I doubted several times for writing it to the public, but today I could not hold it back anymore. Upon receiving a letter from Rathaus (city hall) Siegen, I know that I need to change my student residential status to job seeker status. Normally in Germany, student could get a 18 months jobseeker status. However, my passport is valid for about 16 months for now. So I called the Rathaus civil servant who signed the letter to me, here, pay attention, my question was only this — “do I need to renew my passport in order to get 18 months job seeker status, since my passport expires in 16 months?” In other words, I wanted to know whether issuing the job seeker status is in compaliance with the valid dates of passport, or say, whether it is necessary to renew my passport. 

Instead of answering directly “yes, it is according to your passport valid dates, so if you want 18 months, please renew your passport”, she said “If you don’t find a job in 16 months, I don’t think you could find a job in another two more months!”

Shame on me, I repeatedly said I understood what she meant, meaning, from her humiliating answer, I understood that it is according to my passport valid date.
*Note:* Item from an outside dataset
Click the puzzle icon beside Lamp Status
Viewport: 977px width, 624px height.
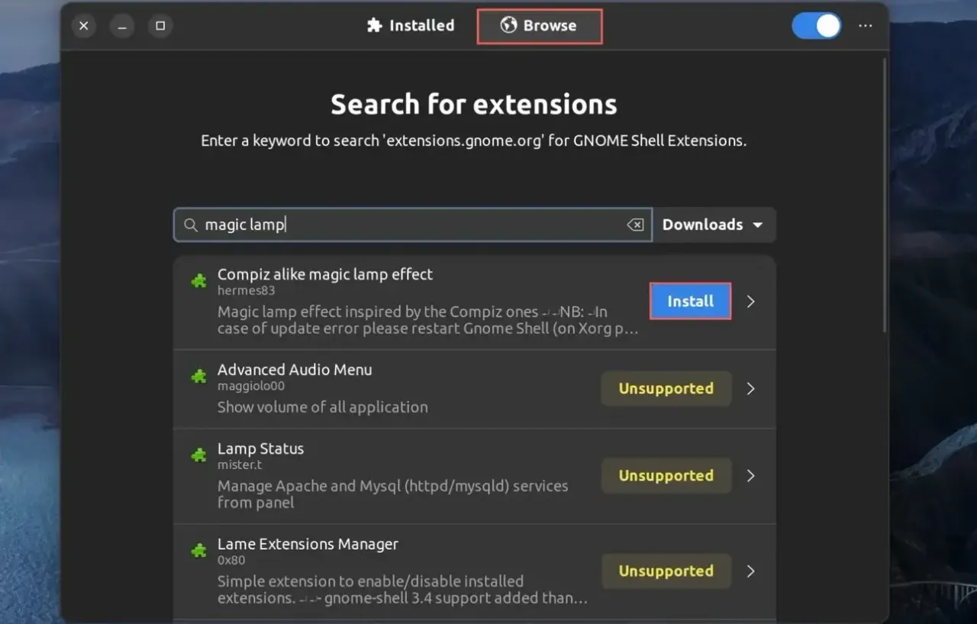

How simple could an answer be? And how low could I position myself in this situation? No one wants to have a word with them. But I wonder why should she stand on the moral high ground and judging people, making unnecessary judgements towards a situation that no one could literally tell? Who gave her the power? People?

I know it’s civil servants’ daily fun. When we complain about tea sipping, newspaper reading civil servants in China, in the Kafkasque castle sitting the same people, waiting to tell you how worthless and pathetic you are to be in a place that ranks high in all index world wide. 

This is not the first time, neither the last time I will come across this. In Rathaus, foreigners keep heads low, sucking on whatever they could give. Certainly, she doesn’t believe on the two months miracle.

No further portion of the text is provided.